◆ WYBRANY FRAGMENT
+++
Skrajnie prawicowa partia Zjednoczenie Narodowe (RN) Marine Le Pen zwyciężyła w pierwszej turze wyborów parlamentarnych we Francji w niedzielę - wynika z sondaży exit polls. Nie ma jednak jasności co do tego, czy antyimigrancka i eurosceptyczna Le Pen będzie w stanie utworzyć rząd u boku prounijnego prezydenta Francji Emmanuela Macrona.
Ugrupowanie Le Pen wygrywa w sondażach
RN zdobyła około 34 proc. głosów, jak wynika z sondaży exit poll przeprowadzonych przez Ipsos, Ifop, OpinionWay i Elabe.
Ugrupowanie Le Pen wyprzedziło lewicowych i centrowych rywali, w tym sojusz prezydenta Emmanuela Macrona Razem, którego blok uzyskał poparcie 20,5 proc. do 23 proc. - w zależności od sondażu. Nowy Front Ludowy, naprędce zmontowana lewicowa koalicja, miał zdobyć około 29 proc. głosów, jak pokazały sondaże.
Elabe szacuje, że Zjednoczenie Narodowe i jego sojusznicy mogą zdobyć od 260 do 310 miejsc w parlamencie w drugiej turze głosowania 7 lipca, podczas gdy Ipsos przewiduje zakres 230-280 mandatów dla RN i jej sojuszników w sondażu dla France Television. Do uzyskania większości bezwzględnej w Zgromadzeniu Narodowym, niższej izbie francuskiego parlamentu, potrzeba 289 mandatów.
Francuzi zagłosowali za zmianą
Marine Le Pen może być już pewna miejsca w parlamencie. Kandydatka Zjednoczenia Narodowego, startowała w okręgu Pas-de-Calais. Podkreśliła, że w pierwszej turze wyborów obóz prezydenta Emmanuela Macrona został "niemal doszczętnie zmieciony".
Zaapelowała o wsparcie ZN również w drugiej turze, dodając, że ugrupowanie potrzebuje większości bezwzględnej", która umożliwiłaby "rozpoczęcie odbudowy Francji oraz przywrócenie jedności i harmonii narodowej".
- Francuzi wydali ostateczny werdykt i zagłosowali za zmianą - powiedział w niedzielę po pierwszej turze wyborów parlamentarnych we Francji przewodniczący skrajnie prawicowego RN i typowany na premiera Jordan Bardella.
Zapowiedział, że jeżeli RN zdobędzie większość bezwzględną, to zostanie premierem, który szanuje prezydenta Emmanuela Macrona w ramach kohabitacji, ale będzie też umiał postawić na swoim.
+++
Dane dotyczące lokalizowania widocznych celów:
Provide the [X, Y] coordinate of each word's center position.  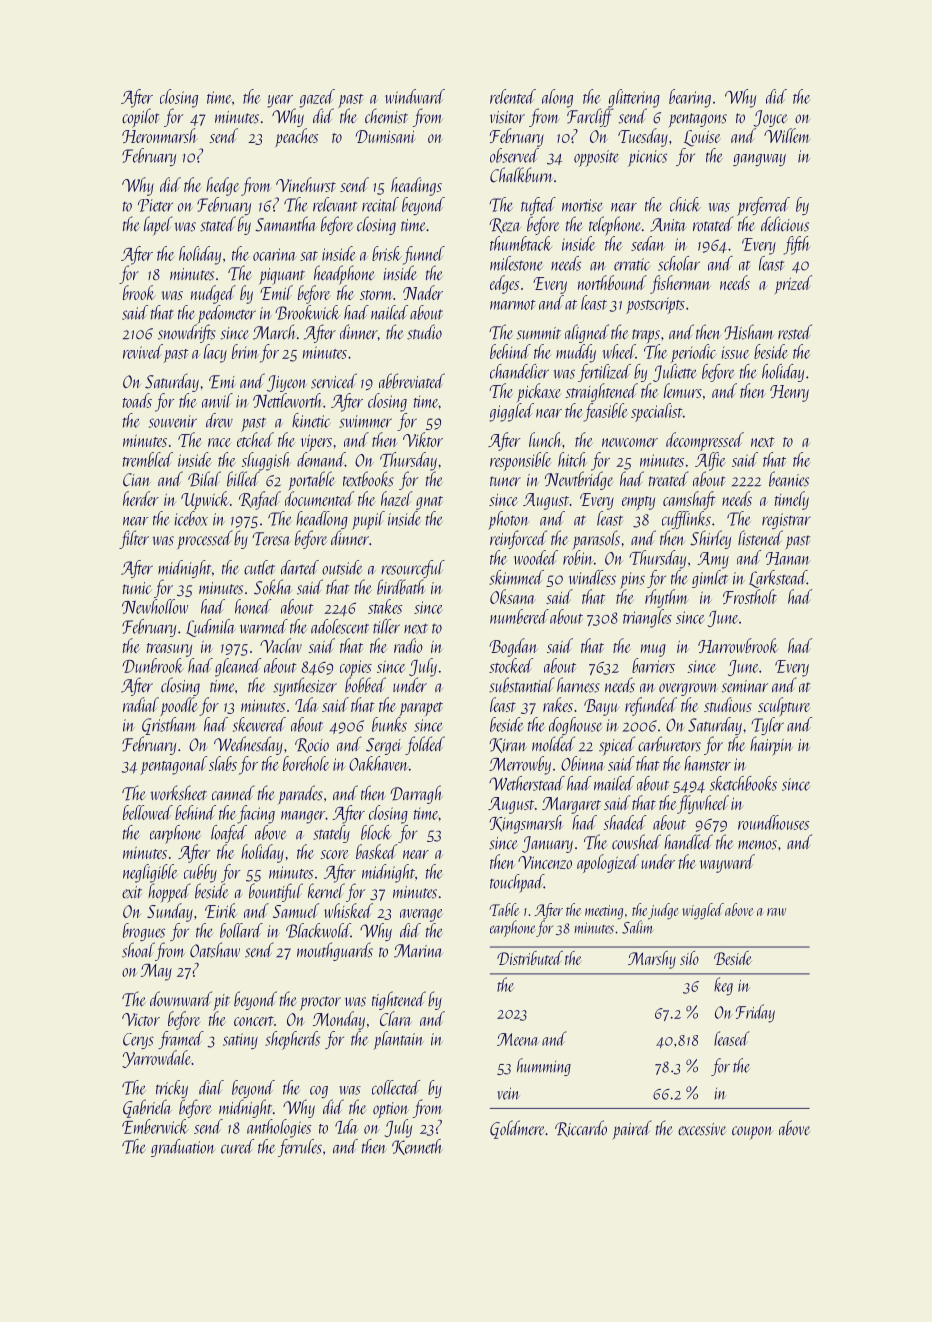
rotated [713, 224]
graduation [183, 1148]
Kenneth [416, 1147]
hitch [572, 459]
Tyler [768, 726]
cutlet [259, 567]
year [280, 101]
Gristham [169, 726]
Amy [713, 560]
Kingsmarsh [527, 824]
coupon [752, 1132]
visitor [507, 117]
+++
◆ KRÓTKIE ĆWICZENIE 1
Zaktualizuj artykuł o wyborach we Francji, przepisując wszystko od „Zapowiedział, że jeżeli” aż do „postawić na swoim.” i zastępując „premierem” przez „szefem rządu”.
◆ KRÓTKIE ĆWICZENIE 2
Wymień wszystkie pracownie sondażowe, których wyniki exit poll przytacza artykuł o wyborach we Francji.
◆ KRÓTKIE ĆWICZENIE 3
Odpowiedz na podstawie artykułu o wyborach we Francji:
(a) Ile mandatów potrzeba do uzyskania większości bezwzględnej w Zgromadzeniu Narodowym?
(b) W którym okręgu startowała Marine Le Pen?
(c) Kiedy odbędzie się druga tura głosowania?
Wpisy nie są tu do niczego potrzebne.

◆ PEŁNE ROZWIĄZANIE 1
Zapowiedział, że jeżeli RN zdobędzie większość bezwzględną, to zostanie szefem rządu, który szanuje prezydenta Emmanuela Macrona w ramach kohabitacji, ale będzie też umiał postawić na swoim.

◆ PEŁNE ROZWIĄZANIE 2
Ipsos, Ifop, OpinionWay, Elabe

◆ PEŁNE ROZWIĄZANIE 3
(a) 289 mandatów.
(b) W okręgu Pas-de-Calais.
(c) 7 lipca.